Here Are 4 Policies That Trump Is Already Back-Pedaling on

Nov 12, 2016 by

Election 2016

Candidate Trump made a lot of promises. Now his team is reneging on some of the more integral.

Donald Trump
Photo Credit: Gage Skidmore/Flickr CC

Donald Trump made a lot of promises over the course of this campaign. And as his transition learns the ins and outs of government operations, it’s clear the president-elect, and those in his orbit, are reneging on some of the more integral policy platforms he ran on.

Here are all the positions president-elect Trump has qualified (so far).

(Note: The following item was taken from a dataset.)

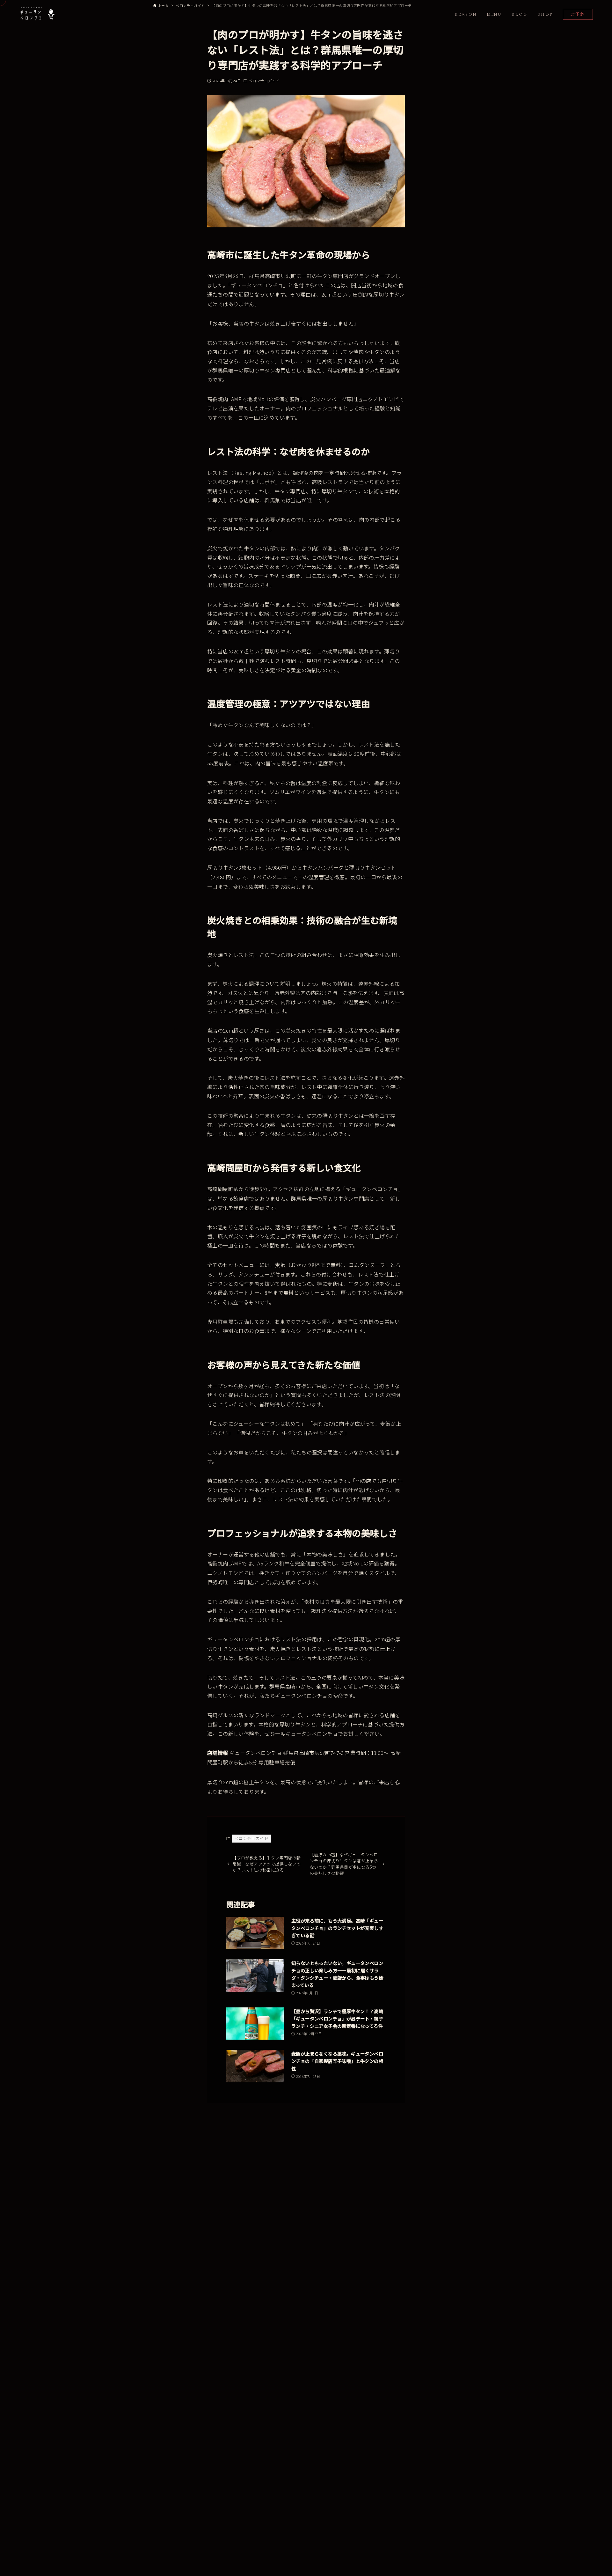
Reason (466, 14)
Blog (520, 14)
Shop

1. Repeal and replace Obamacare.

“On day one of the Trump administration, we will ask Congress to immediately deliver a full repeal of Obamacare,” Trump’s website currently reads. And while the president-elect insisted during the CNN-Telemundo Republican debate that he wants to “keep preexisting conditions,” he nonetheless led calls to “repeal and replace Obamacare” throughout the remainder of the campaign.

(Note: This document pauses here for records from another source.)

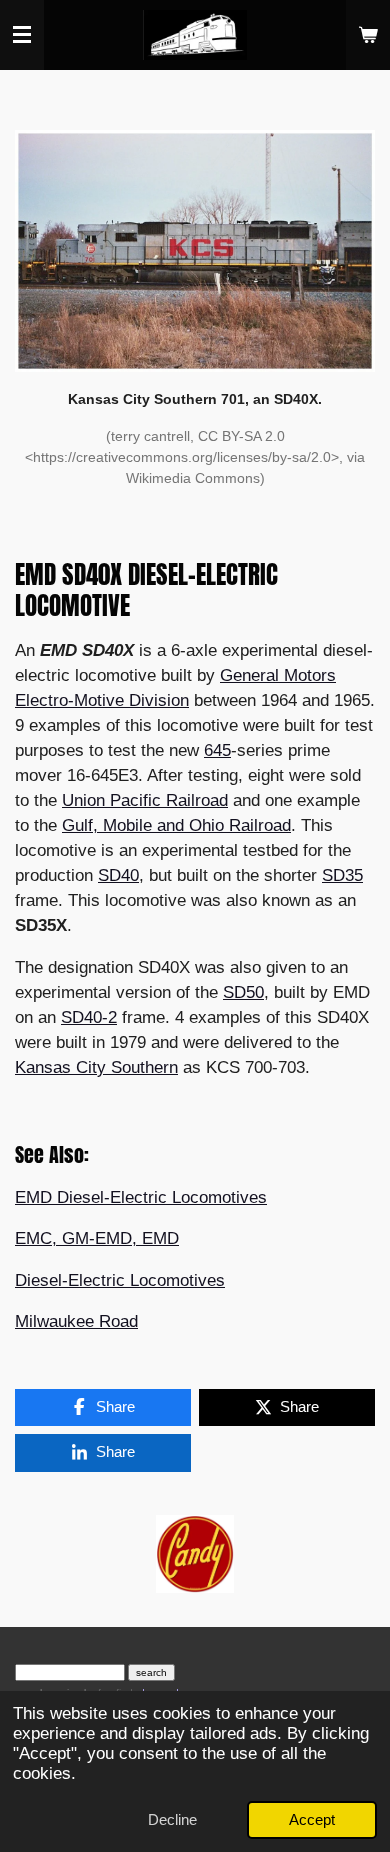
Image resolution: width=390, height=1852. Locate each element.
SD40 (118, 875)
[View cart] (368, 35)
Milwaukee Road (76, 1321)
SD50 (243, 992)
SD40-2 (89, 1017)
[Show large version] (195, 251)
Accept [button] (312, 1819)
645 (217, 750)
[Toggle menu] (22, 35)
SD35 (342, 875)
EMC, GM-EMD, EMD (97, 1238)
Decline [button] (172, 1819)
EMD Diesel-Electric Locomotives (141, 1197)
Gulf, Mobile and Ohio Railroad (176, 825)
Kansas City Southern (96, 1067)
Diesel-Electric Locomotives (120, 1280)
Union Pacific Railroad (145, 800)
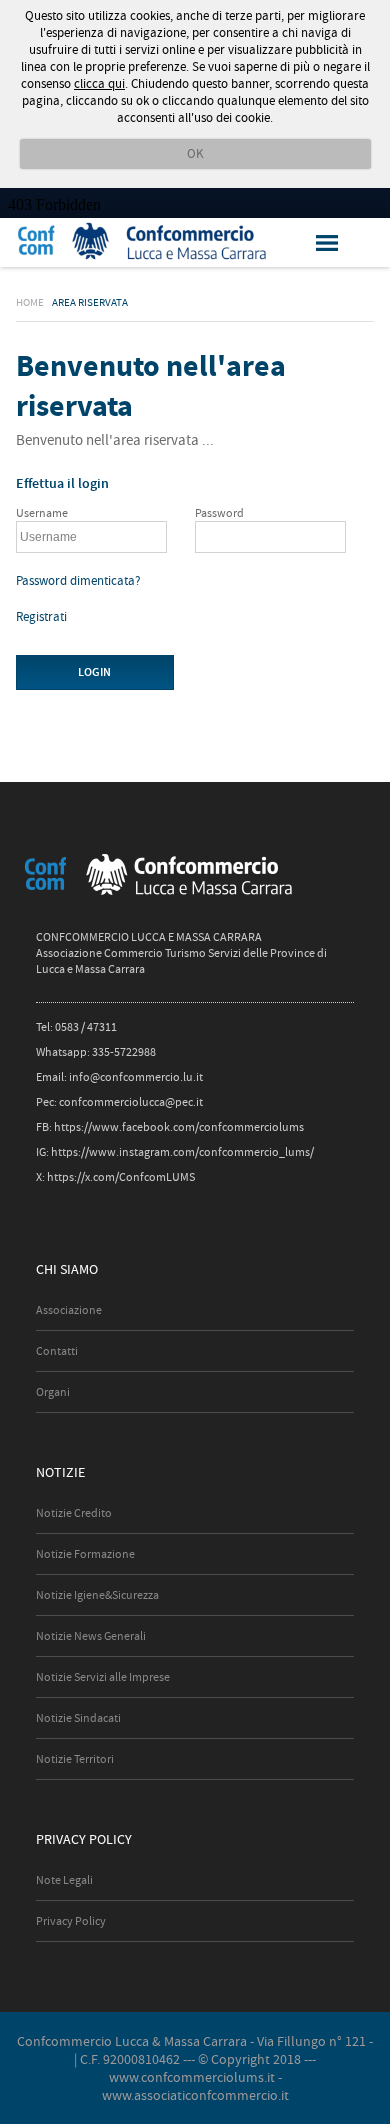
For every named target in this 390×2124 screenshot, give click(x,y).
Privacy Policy (71, 1921)
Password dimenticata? (78, 580)
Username (42, 513)
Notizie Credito (74, 1513)
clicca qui (99, 83)
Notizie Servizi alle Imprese (103, 1677)
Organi (53, 1392)
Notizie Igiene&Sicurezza (97, 1595)
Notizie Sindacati (78, 1718)
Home (30, 302)
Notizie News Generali (91, 1636)
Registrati (41, 616)
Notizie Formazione (85, 1554)
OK (195, 153)
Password (219, 513)
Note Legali (64, 1880)
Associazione (69, 1310)
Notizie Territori (75, 1759)
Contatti (57, 1351)
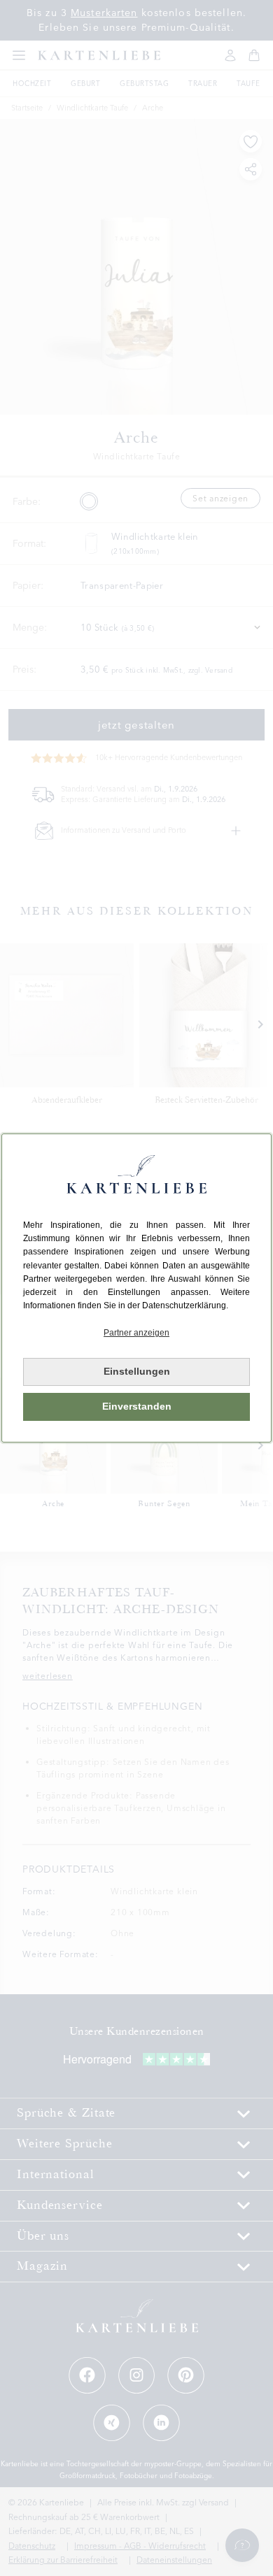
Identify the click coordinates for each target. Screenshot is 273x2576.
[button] (136, 1333)
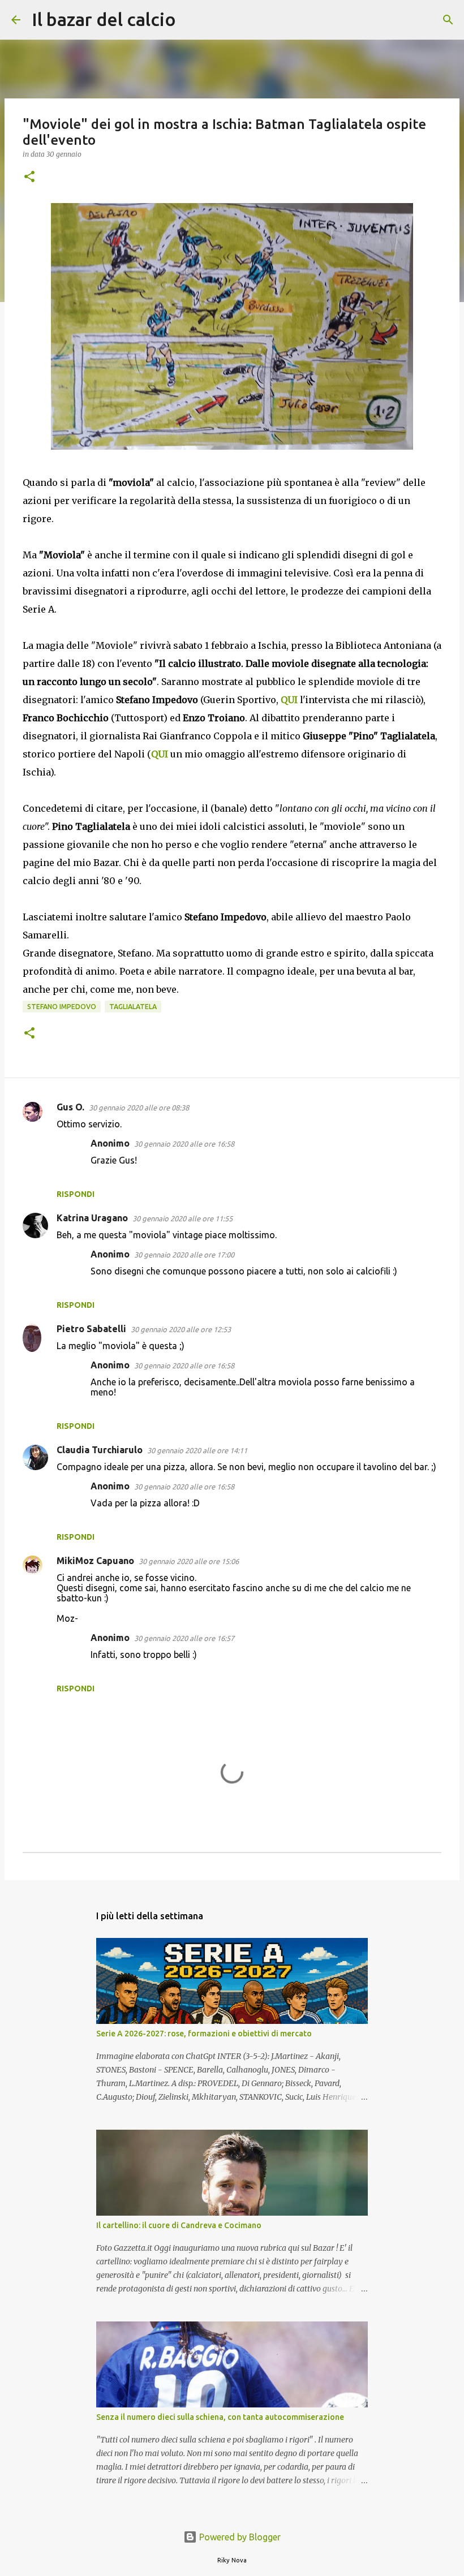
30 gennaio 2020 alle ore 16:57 (184, 1638)
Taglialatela (133, 1006)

But after his meeting with President Obama Thursday, Trump said he would consider alternatives to an all-out repeal. “I told him I will look at his suggestions, and out of respect, I will do that,” Trump told the Wall St. Journal.

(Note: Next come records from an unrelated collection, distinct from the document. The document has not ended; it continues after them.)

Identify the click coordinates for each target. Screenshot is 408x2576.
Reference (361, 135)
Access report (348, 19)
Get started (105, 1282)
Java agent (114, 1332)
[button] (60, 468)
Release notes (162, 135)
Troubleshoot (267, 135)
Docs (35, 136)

“Either Obamacare will be amended, or repealed and replaced,” he added.

2. Build a big, beautiful wall—and make Mexico pay.

Trump’s core promise, and a familiar refrain by the president-elect. “I will build a great, great wall on our southern border, and I will make Mexico pay for that wall,” Trump said repeatedly. “Mark my words.”

Thursday, Newt Gingrich—who’s reportedly being considered for Trump’s Secretary of State—admitted the president-elect’s promise to get Mexico to pay for it may have been a “campaign device.”

“He may not spend much time trying to get Mexico to pay for it,” Gingrich said. “But it was a great campaign device.”

3. End the ‘war on coal.’

One of the major Trump pledges through the Rust Belt during the campaign was to “end the war on coal.” And likewise, in its 2016 GOP platform, the Republican party vowed to restore coal jobs, dismissing clean energy as part of President Obama’s “war on coal”:

“The Democratic Party does not understand that coal is an abundant, clean, affordable, reliable domestic energy resource. Those who mine it and their families should be protected from the Democratic Party’s radical anti-coal agenda.”

But now it looks like Republican Party leaders recognize that bringing coal jobs back is not so simple. Sen. Majority Leader Mitch McConnell told the Lexington Herald-Leader on Friday that it’s “hard to tell” if the government will be able to expand the coal industry in a meaningful way.

“We are going to be presenting to the new president a variety of options that could end this assault,” McConnell said. “Whether that immediately brings business back is hard to tell because it’s a private sector activity.”

“A government spending program is not likely to solve the fundamental problem of growth,” McConnell added. “I support the effort to help these coal counties wherever we can, but that isn’t going to replace whatever was there when we had a vibrant coal industry.”

4. Deport illegal immigrants through mass deportations.

Illegal immigration was another cornerstone of Trump’s campaign. In an interview with CBS’s Scott Pelley last year, Trump talked mass deportation:

Trump: If they’ve done well, they’re going out and they’re coming back in legally. Because you said it….

Pelley: You’re rounding them all up?

Trump: We’re rounding ’em up in a very humane way, in a very nice way. And they’re going to be happy because they want to be legalized. And, by the way, I know it doesn’t sound nice. But not everything is nice.

Republican National Committee Chairman Reince Priebus Wednesday said Trump is no longer calling for “mass deportation,” and is instead calling for the deportation of criminals.

“He’s not calling for mass deportation,” Priebus said on MSNBC’s “Morning Joe.” “He said, ‘No, only people who have committed crimes.’ And then only until all of that is taken care of will we look at what we are going to do next.”